Material provided Block Start
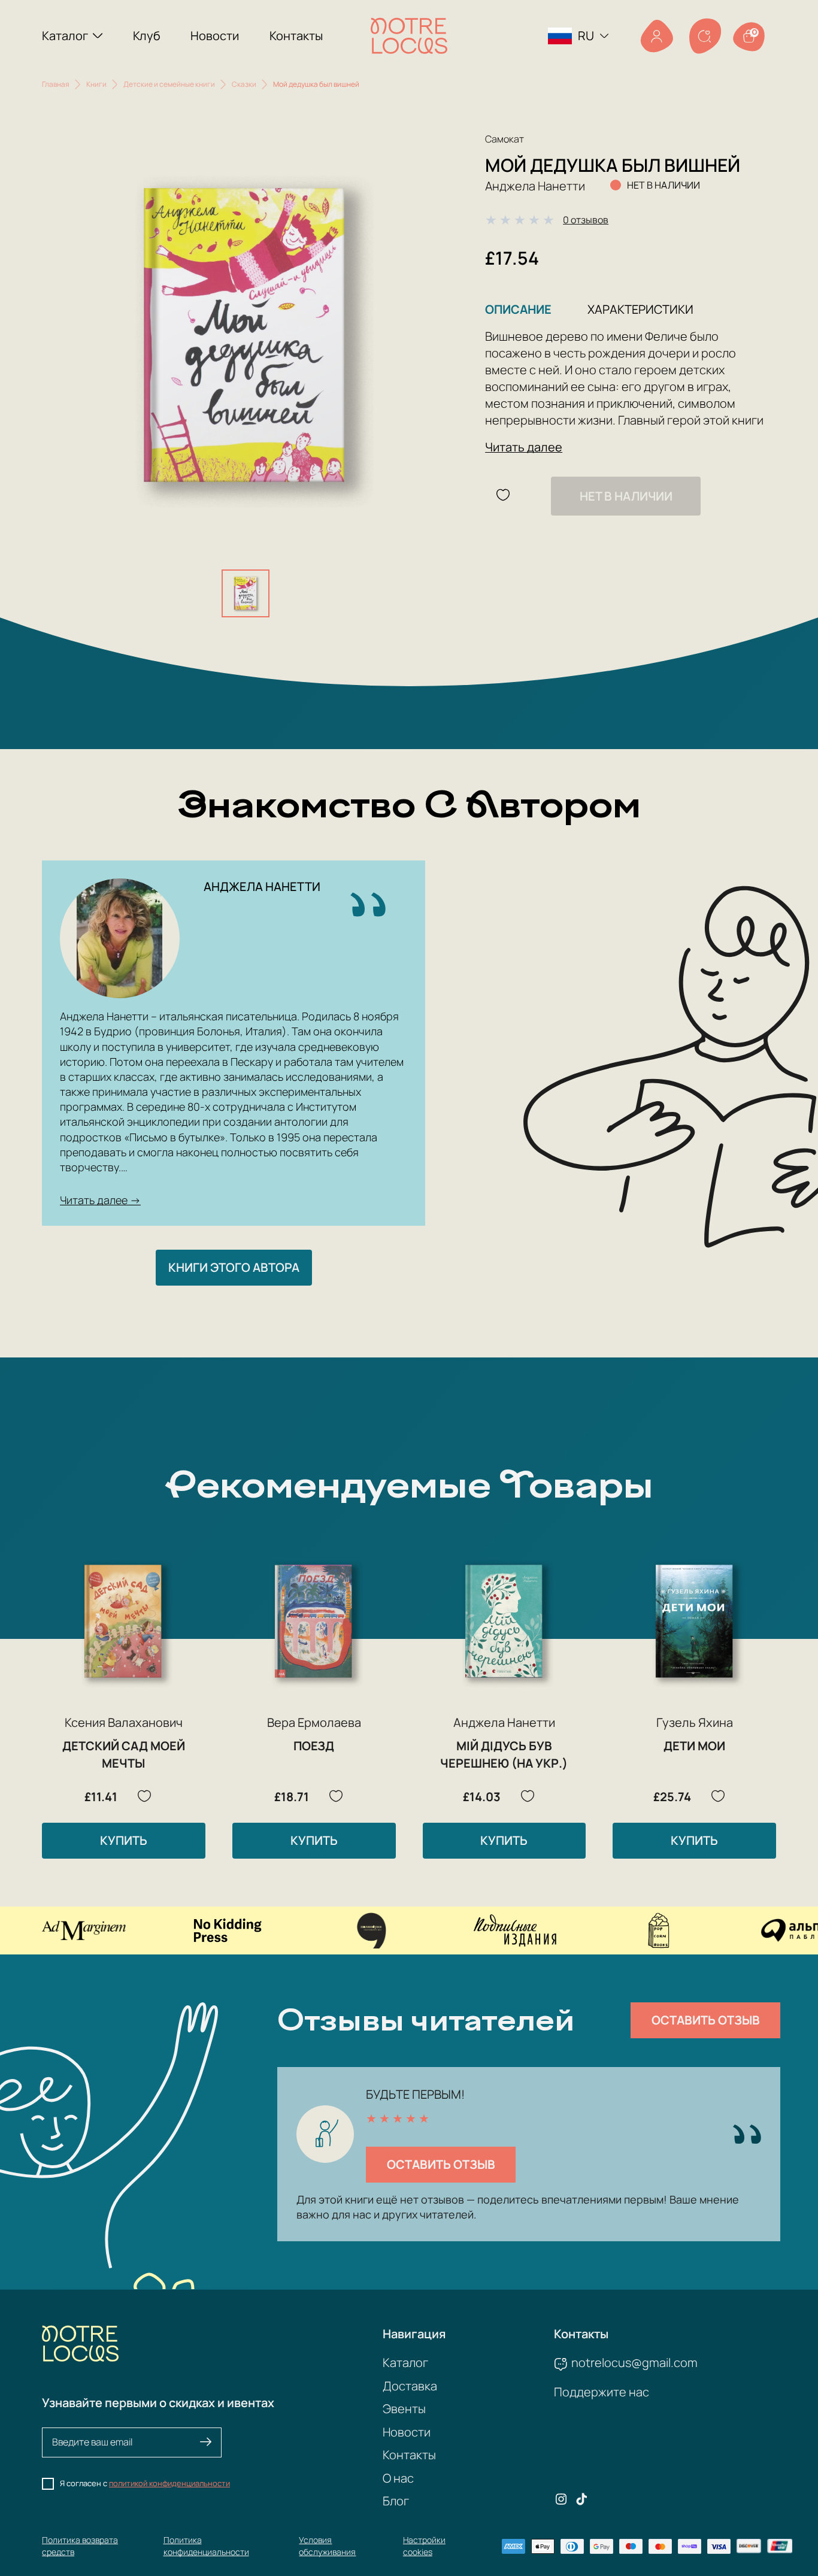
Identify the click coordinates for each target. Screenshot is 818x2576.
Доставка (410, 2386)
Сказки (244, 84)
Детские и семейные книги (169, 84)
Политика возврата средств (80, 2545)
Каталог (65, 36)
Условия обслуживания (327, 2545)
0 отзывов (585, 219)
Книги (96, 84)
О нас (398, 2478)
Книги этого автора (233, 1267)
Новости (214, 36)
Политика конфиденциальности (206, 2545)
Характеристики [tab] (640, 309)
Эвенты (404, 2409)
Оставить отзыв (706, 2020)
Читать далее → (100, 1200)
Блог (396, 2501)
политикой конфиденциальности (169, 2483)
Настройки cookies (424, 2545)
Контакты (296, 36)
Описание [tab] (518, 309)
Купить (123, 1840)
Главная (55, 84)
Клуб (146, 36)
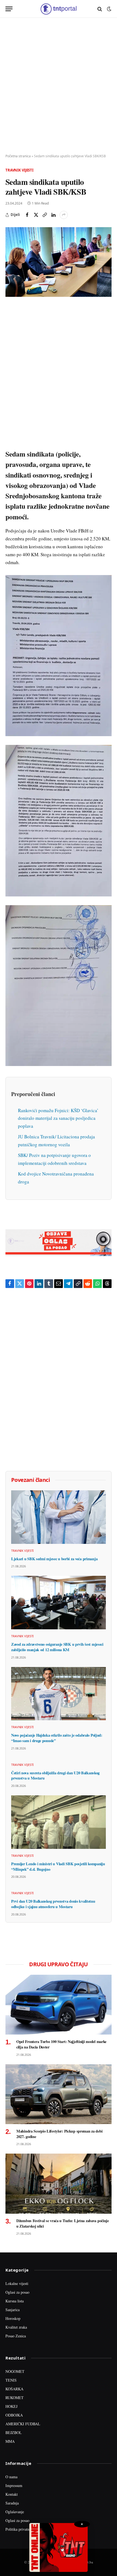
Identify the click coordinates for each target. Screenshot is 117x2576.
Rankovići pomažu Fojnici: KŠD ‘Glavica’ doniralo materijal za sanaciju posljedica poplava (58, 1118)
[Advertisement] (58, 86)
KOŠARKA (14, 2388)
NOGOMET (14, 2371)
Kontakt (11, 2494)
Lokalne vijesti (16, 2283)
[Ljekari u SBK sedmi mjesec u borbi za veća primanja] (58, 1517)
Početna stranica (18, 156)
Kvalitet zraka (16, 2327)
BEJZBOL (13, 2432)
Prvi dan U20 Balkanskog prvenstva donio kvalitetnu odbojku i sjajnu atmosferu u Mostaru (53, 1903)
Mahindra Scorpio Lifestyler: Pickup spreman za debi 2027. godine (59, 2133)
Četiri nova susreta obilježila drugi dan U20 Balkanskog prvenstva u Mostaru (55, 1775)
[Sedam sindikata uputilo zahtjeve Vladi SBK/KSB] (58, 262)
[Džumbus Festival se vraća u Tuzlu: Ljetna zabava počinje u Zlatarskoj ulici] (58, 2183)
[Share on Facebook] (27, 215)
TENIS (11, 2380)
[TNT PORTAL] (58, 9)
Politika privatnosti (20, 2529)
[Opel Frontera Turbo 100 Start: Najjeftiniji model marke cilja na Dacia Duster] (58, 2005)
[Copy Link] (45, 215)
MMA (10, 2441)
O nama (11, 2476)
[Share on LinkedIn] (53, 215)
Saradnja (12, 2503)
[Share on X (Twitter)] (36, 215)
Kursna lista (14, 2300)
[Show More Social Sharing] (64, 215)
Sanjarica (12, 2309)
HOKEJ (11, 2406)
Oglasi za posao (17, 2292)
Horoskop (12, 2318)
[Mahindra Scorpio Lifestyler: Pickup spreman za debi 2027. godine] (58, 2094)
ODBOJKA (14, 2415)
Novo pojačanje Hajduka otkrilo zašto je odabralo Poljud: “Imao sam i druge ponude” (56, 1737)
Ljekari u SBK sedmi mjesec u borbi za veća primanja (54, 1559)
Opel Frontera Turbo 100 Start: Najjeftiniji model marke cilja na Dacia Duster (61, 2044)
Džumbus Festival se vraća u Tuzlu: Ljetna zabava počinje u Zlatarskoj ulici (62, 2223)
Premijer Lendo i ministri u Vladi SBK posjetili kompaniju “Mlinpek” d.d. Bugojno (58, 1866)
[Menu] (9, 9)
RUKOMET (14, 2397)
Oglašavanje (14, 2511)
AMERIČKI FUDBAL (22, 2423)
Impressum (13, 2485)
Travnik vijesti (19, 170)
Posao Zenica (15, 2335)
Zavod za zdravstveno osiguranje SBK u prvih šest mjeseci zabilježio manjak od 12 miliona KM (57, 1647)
Material provided Block End
Material provided Block Start
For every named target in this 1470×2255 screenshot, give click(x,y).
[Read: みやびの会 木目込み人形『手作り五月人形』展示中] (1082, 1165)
Material provided Block End
Material provided Block Start
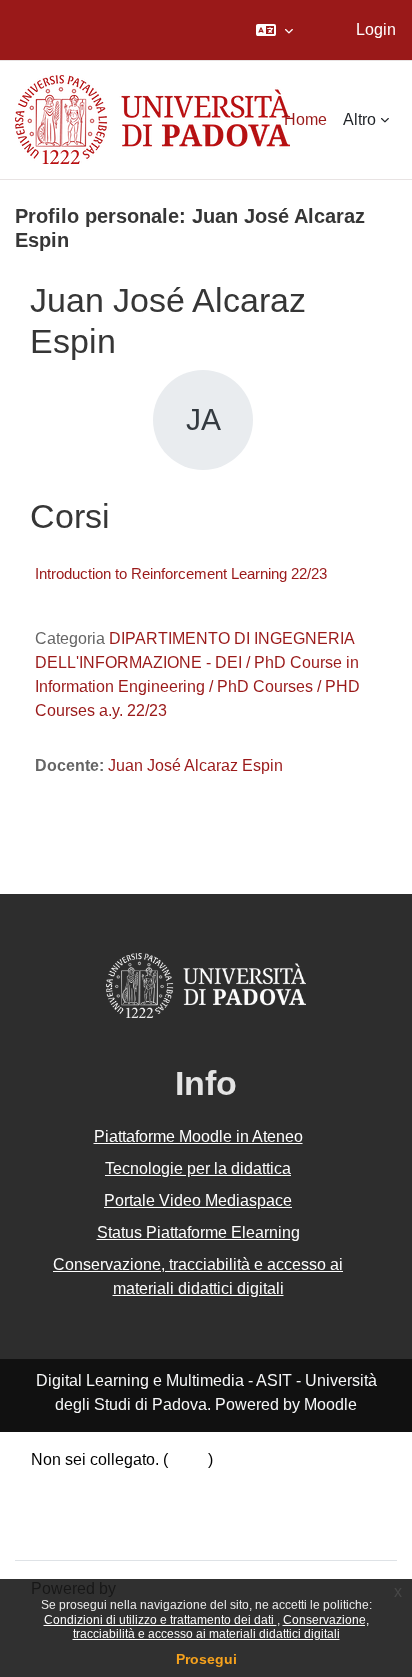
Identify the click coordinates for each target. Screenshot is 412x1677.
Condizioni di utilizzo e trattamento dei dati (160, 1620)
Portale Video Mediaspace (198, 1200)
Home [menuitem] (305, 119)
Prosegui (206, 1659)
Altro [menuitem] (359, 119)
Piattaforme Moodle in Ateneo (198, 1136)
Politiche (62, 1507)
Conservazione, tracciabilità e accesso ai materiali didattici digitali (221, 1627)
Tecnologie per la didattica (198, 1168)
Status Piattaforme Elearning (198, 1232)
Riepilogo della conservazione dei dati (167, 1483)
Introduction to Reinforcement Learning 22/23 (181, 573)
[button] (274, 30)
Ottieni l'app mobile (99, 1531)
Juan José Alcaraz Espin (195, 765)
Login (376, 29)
Material provided Block End
Assignment
From the material above, return every line that contains "počinje".

Result
[Džumbus Festival se vraća u Tuzlu: Ljetna zabava počinje u Zlatarskoj ulici] (58, 2183)
Džumbus Festival se vraća u Tuzlu: Ljetna zabava počinje u Zlatarskoj ulici (62, 2223)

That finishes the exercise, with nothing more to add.